One man, many votes?

Here's an idea I've been mulling for some time for a new type of democracy (or at least one that I've not read about before). It's intended to improve the ability of people to participate while preserving the ability to have representation where it's desired. Keep in mind that it requires some sophisticated on-line voting mechanisms, but they're just technology problems, and nothing makes me think they're not solvable.

  1. Each person gets not one vote, but many. Votes are of two types. Program administration votes, and legislative votes.
  2. Program administrative (PA) votes - One government meta-program declares all other programs. Each person gets one vote per program. The meta-program is governed like other programs.
  3. Legislative (L) votes - For every statute, a person gets one vote.

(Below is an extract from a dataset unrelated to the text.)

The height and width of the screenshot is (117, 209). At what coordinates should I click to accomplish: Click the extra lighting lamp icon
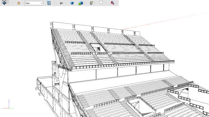[91, 3]
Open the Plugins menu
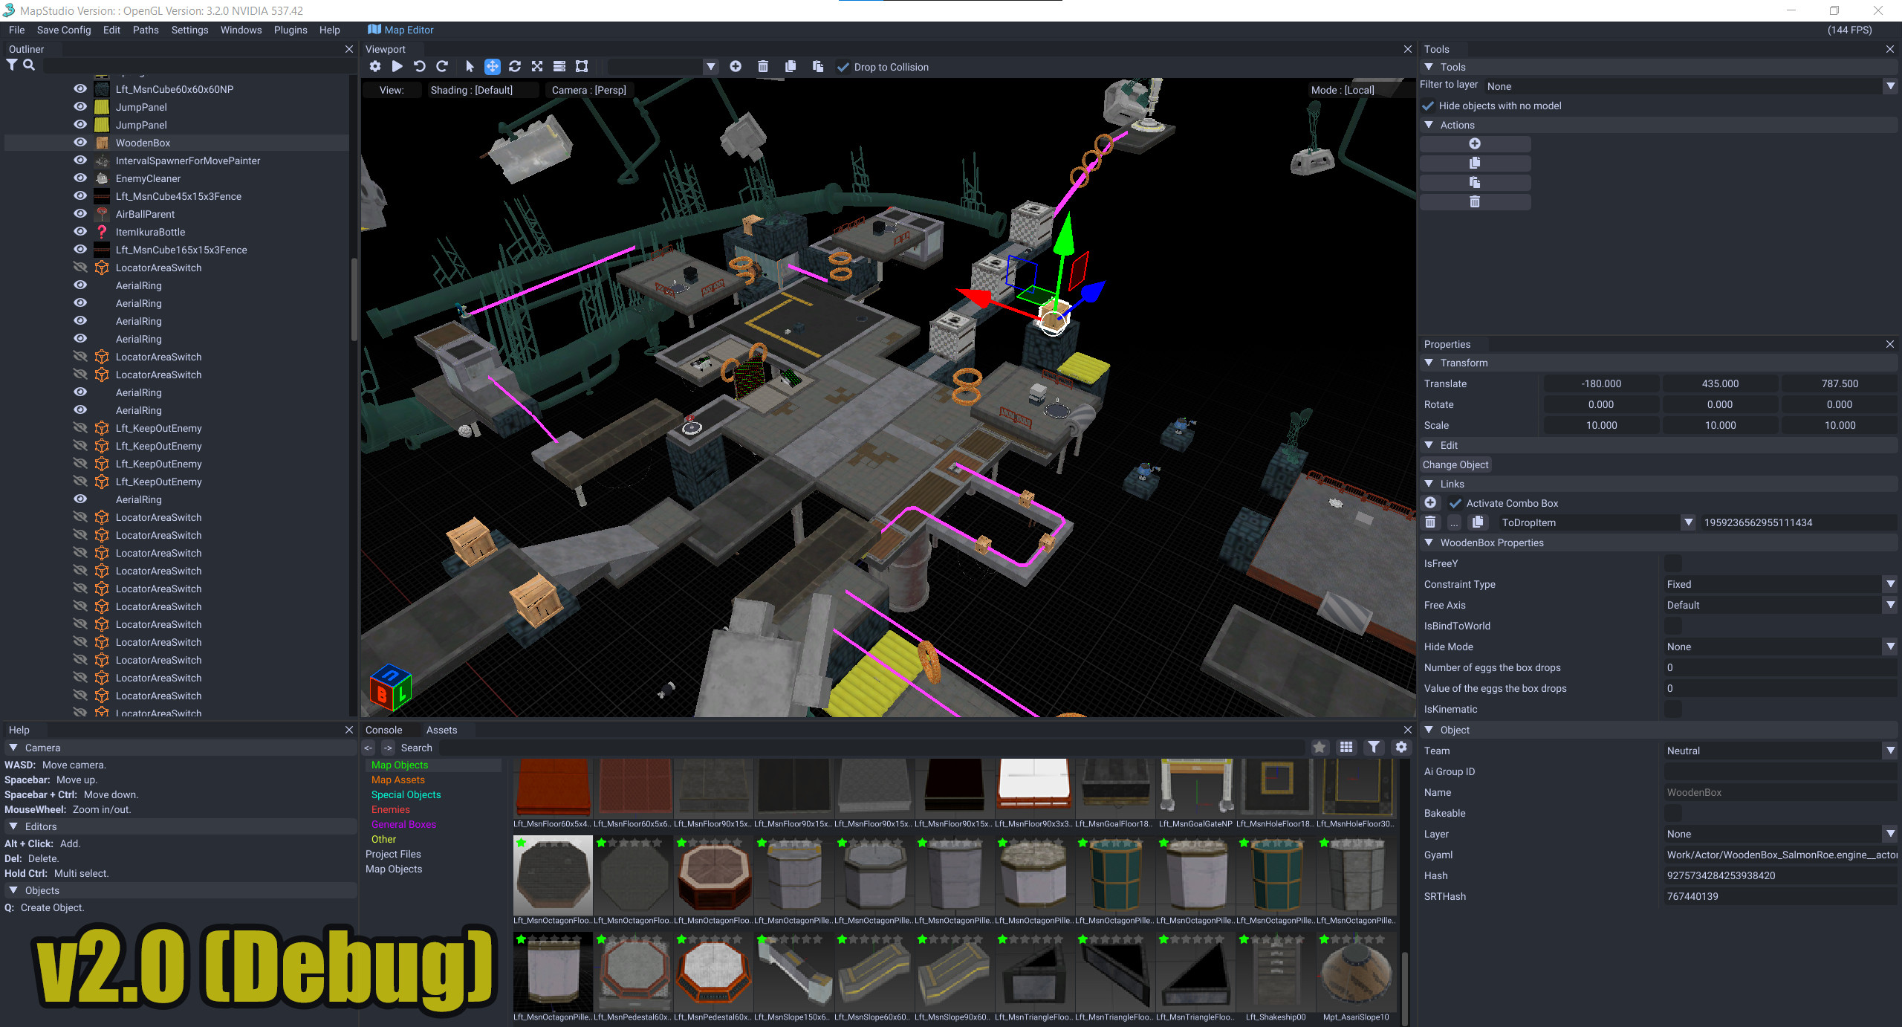 tap(291, 30)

The vote is applied either to a version of a statute, or against its existence. Anyone may create a statute version.
  4. All votes may be proxied to another person or organization. The recipient knows approximately how many proxy votes he controls, but not exactly (to avoid forced proxies).
  5. A person can determine where his votes are at any point, can change a vote at any point, but must change or validate the vote once every voting period.
  6. When a person reaches majority, they must cast their votes. When a person dies, their votes are removed.
  7. All personal taxes are distributed to programs by nomination of the individual. Tax allocation profiles may be established by organizations and used by individuals.
  8. All non-personal taxes are collected and distributed to programs either by using the aggregate profile of personal contributions or by nomination of a government budget program.
  9. Each program has an administrator determined by program vote. 
  10. Administrators are nominated by anyone and must accept the nomination to be considered.
  11. The term of a program administrator is determined by program vote, by statute, or by instant recall (reallocation of a program vote).
  12. Legislation determines what program policy or regulatory processes require explicit program votes.
  13. Legislative votes may be automatically allocated to the same proxy as program votes or a different proxy.
  14. If L to PA automated allocation is in effect, one government meta-program assigns draft legislation to a program. That assignment may be controlled by the meta-program's program voting. 
  15. If L to PA automated allocation is in effect, bills cannot be 'omnibus'. 

Most readers will get to the second item and say "that's just too unwieldy". But remember, most people will not want to be involved in all programs and will delegate their votes to a (hopefully) knowledgeable or responsible proxy. Those programs they wish to have an impact on, they can control in detail.

For the third item, people will say "we'll never pass any laws". But again, because of proxying, this system allows either party-based representation or personal participation in government decisions.